覚せい剤取締法施行後
出典: フリー百科事典『ウィキペディア(Wikipedia)』 (2022/06/17 20:21 UTC 版)
そして、遂に1951年に覚醒剤取締法が制定され、施行され、医療用と研究用に制限された。しかし、まだ密造の覚醒剤が流通した。1954年(昭和29年)には、覚せい剤取締法の罰則が、懲役3年以下から5年以下へと強化された。同年55,664人の検挙を経て、3年後には1000人を下回り、医薬品の軍部からの流通から生じた第一次覚醒剤乱用期は終息を迎えた。 1954年には、経験者200万人、使用者50万人から100万人、中毒者20万人とされ、9月に東京大学医学部附属病院神経科に覚醒剤中毒での入院があり、翌々年には東京都立松沢病院に入院があり、年々で136名まで増えていった。 しかし、取締りは逆に暴力団に流通を握らせることとなった。覚醒剤自体は非常に安価に製造できるが、取引が非合法化されているため闇ルートでの流通となり、末端価格(小売価格)は数百倍にも跳ね上がる。 1970年(昭和45年)には、再び検挙数が1000人を超え、主に韓国ルートの密輸が増加し、他に台湾、タイ、マカオからである。1973年には罰則が懲役10年以下に強化され、1976年には検挙者が1万人を超えた。第二次覚醒剤乱用期となり、価格が高く、暴力団や水商売回りに乱用が流行した。 1980年代後半以降は芸能人・ミュージシャンなどの知名度や影響力の高い人物が覚醒剤使用で検挙されるケースも後を絶たず、繰り返しセンセーショナルな社会的話題となっている。 そして1995年から検挙数が増加し第三次乱用期とされ、携帯電話が普及し、元締めは暴力団だが末端の販売員がイラン人や友人となり暴力団関係者と接触せずに入手されるようになった。
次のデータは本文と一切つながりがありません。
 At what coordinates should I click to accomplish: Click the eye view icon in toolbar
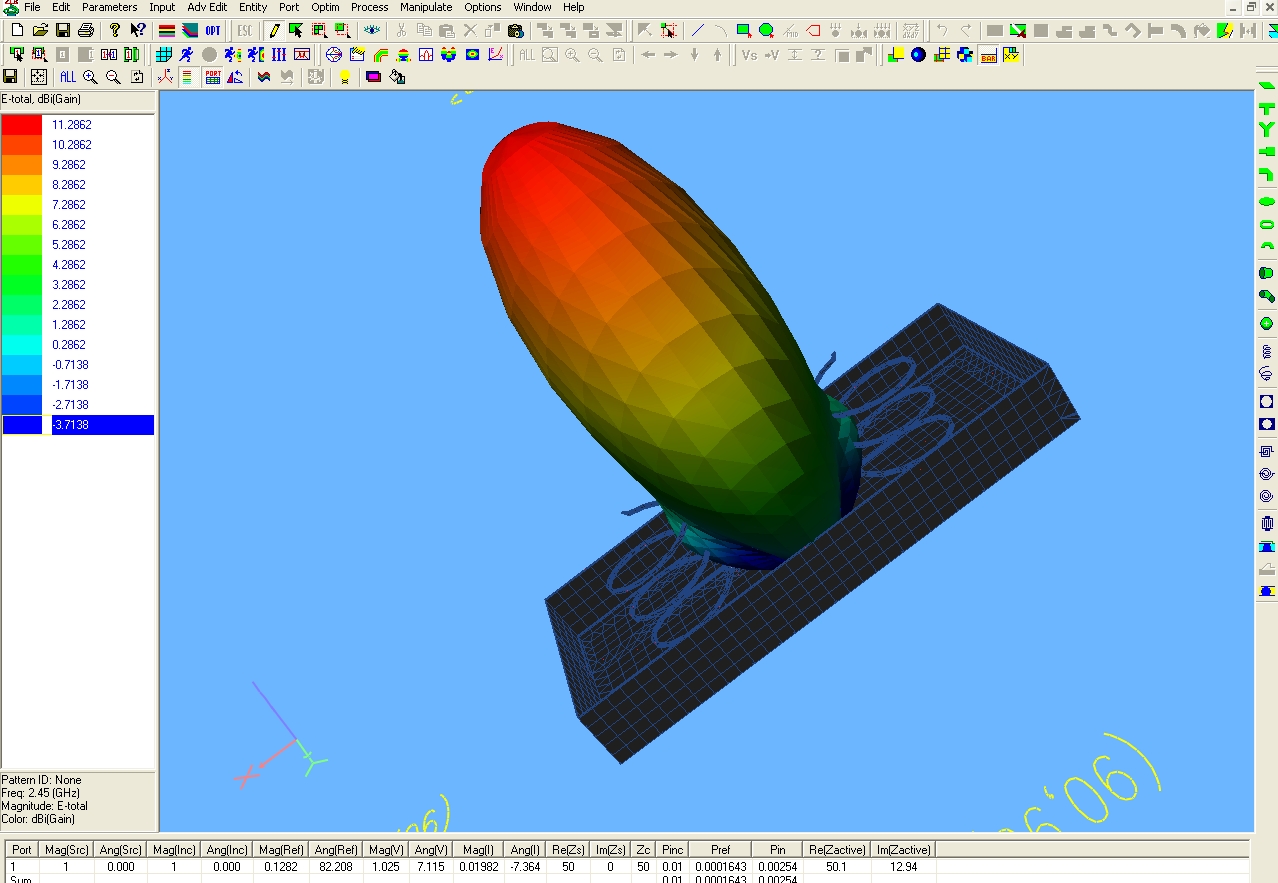point(372,31)
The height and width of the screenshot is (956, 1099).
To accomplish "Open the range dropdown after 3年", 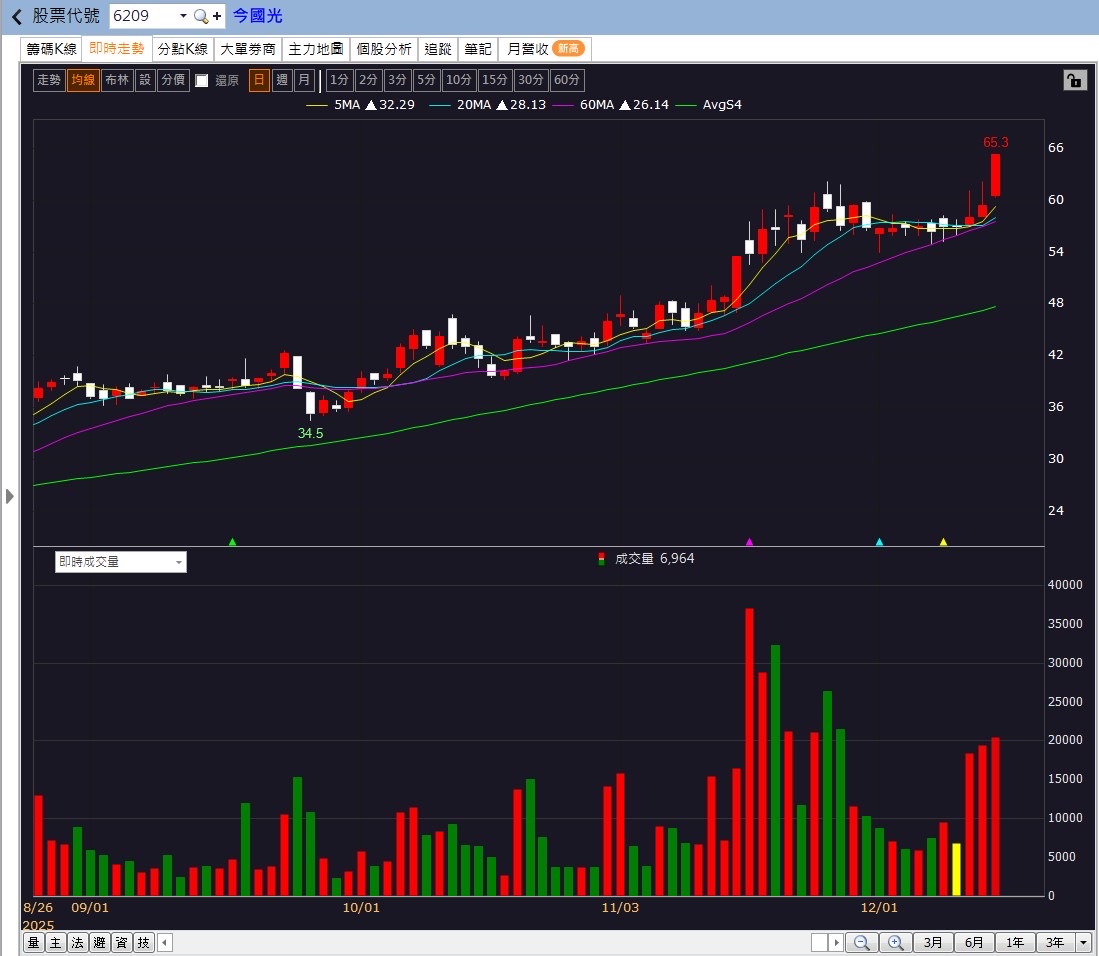I will pos(1084,943).
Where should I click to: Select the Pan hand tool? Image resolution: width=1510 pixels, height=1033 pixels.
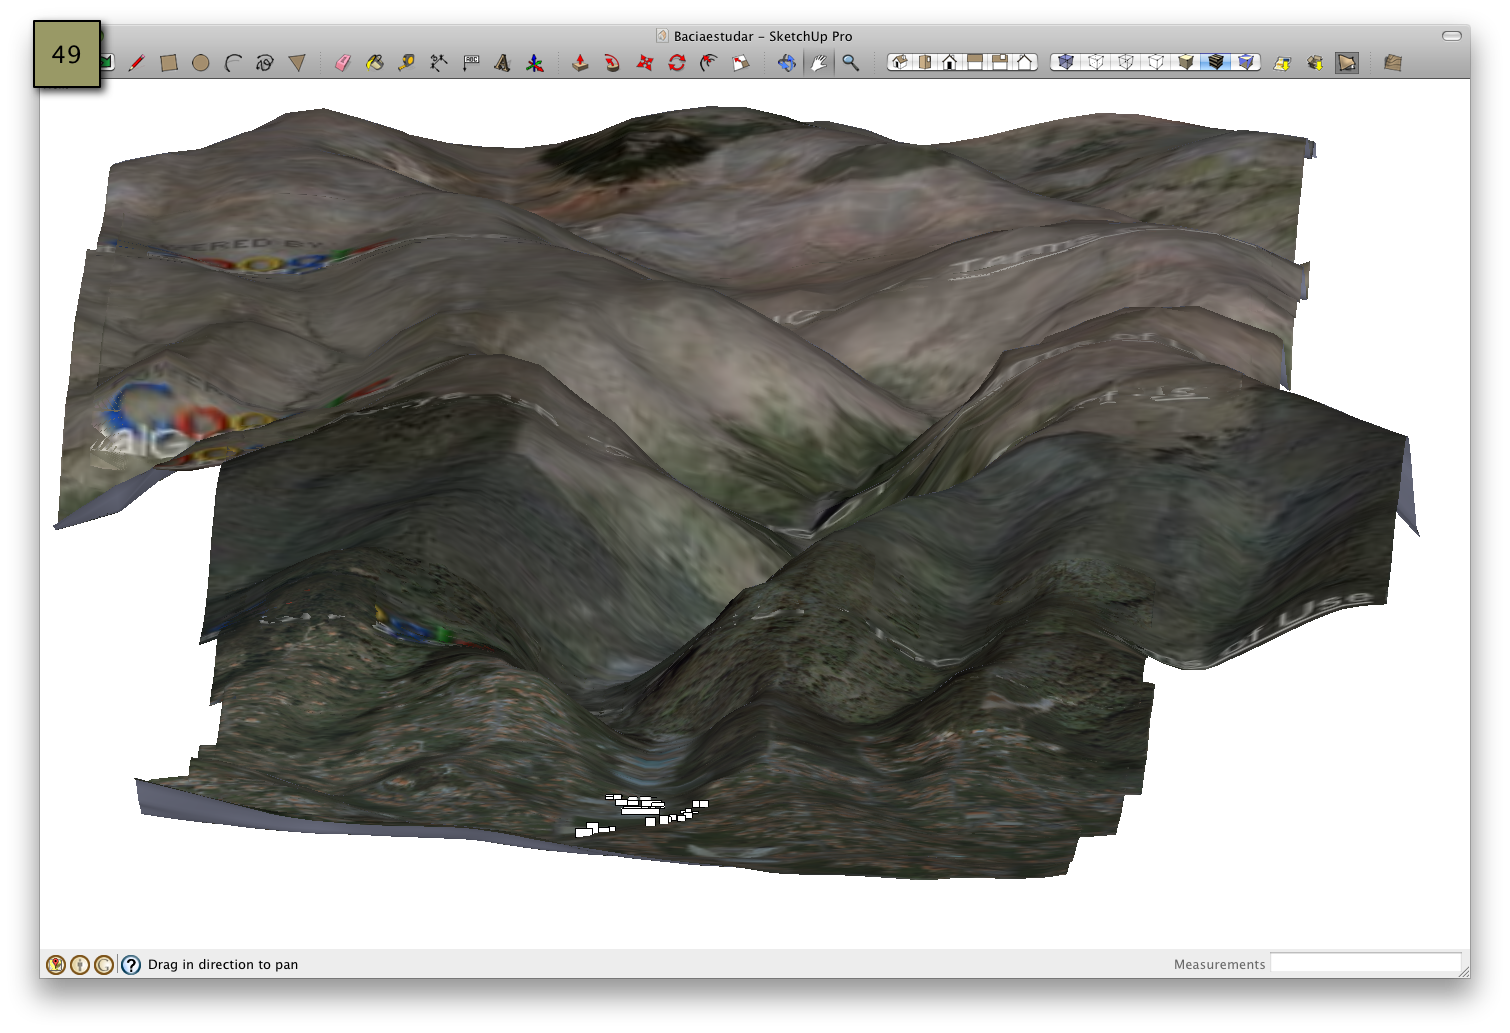(818, 62)
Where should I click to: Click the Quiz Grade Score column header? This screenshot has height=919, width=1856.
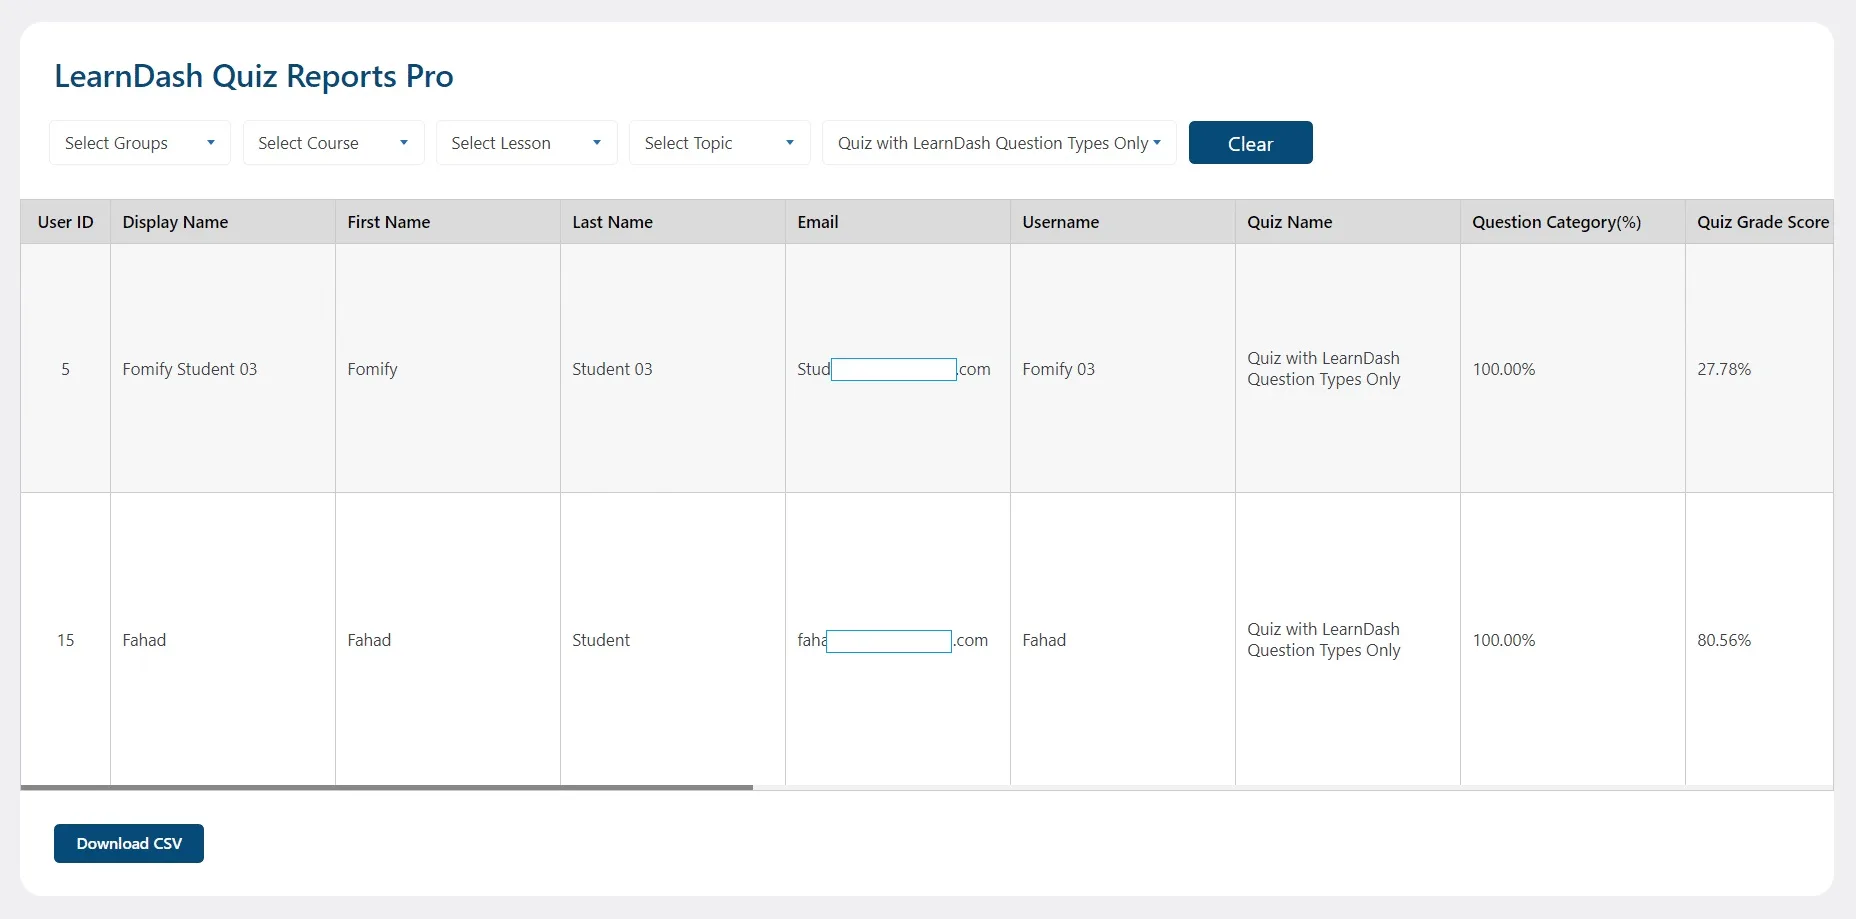[1763, 221]
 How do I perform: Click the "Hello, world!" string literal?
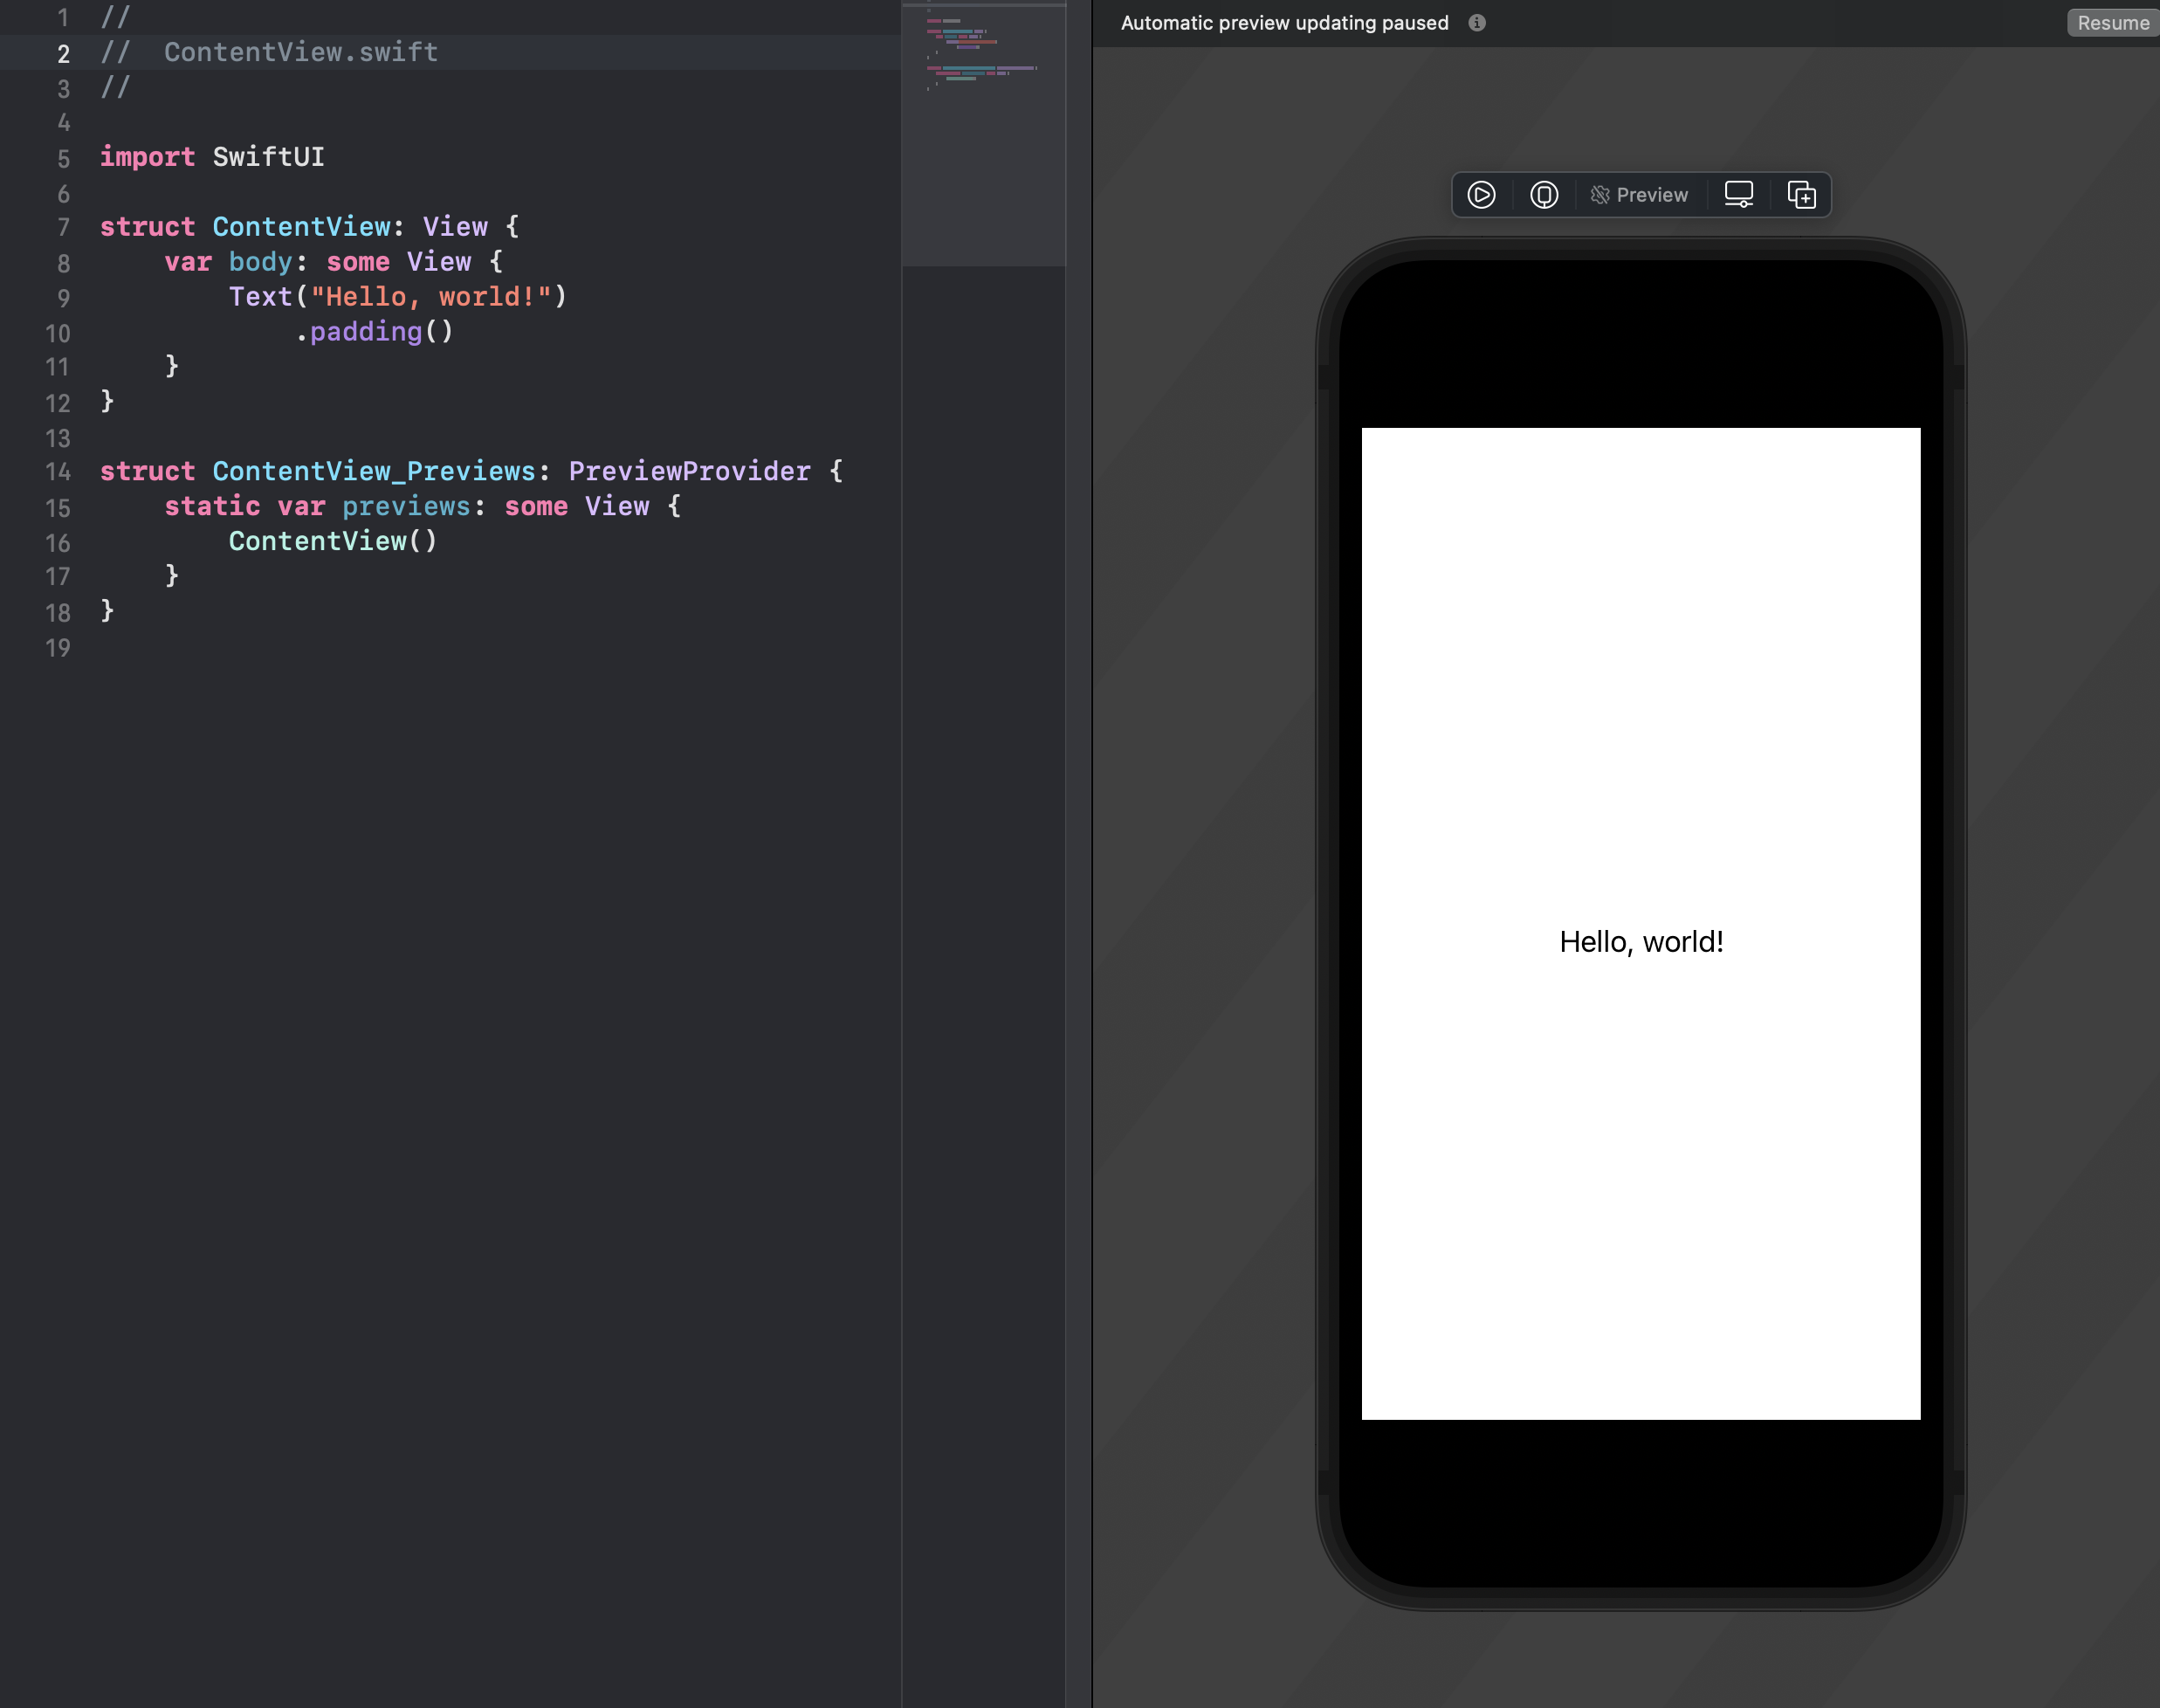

同年にはオウム真理教が「修行」として覚醒剤を密造し信者に投与していたことが発覚し問題となった。 近年では、北朝鮮・台湾・トルコなど各地からの密輸も相当量あるといわれ、特に北朝鮮のそれは同国の主要な外貨獲得手段となっていると指摘されている。中学生・高校生が栄養剤感覚や痩せ薬感覚で手を出したり、主婦がセックスドラッグと騙されて服用するケースも増加し、薬物汚染として社会問題になっている。2005年、覚醒剤所持で逮捕された衆議院議員・小林憲司(当時民主党)が、衆議院議員在職中にも覚醒剤を使用していたことが判明し、国民に大きな衝撃を与えた。 依存症が治療されず、覚醒剤の乱用が50年以上続いている稀有な国である。国際的には「刑罰ではなく治療」というのが主流となっているが、日本では精神医療の専門家でも「厳罰化」を唱えることがある。